▶ [WHAT TO DO]
Output every entry exactly, from the first line to the last.
=== INFORMATION SHOWN ===
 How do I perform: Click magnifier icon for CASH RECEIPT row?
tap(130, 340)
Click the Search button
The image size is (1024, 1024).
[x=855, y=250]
===
▶ [SOLUTION TO THE PROBLEM]
 How do I perform: Click magnifier icon for CASH RECEIPT row?
tap(130, 340)
Click the Search button
The image size is (1024, 1024).
[x=855, y=250]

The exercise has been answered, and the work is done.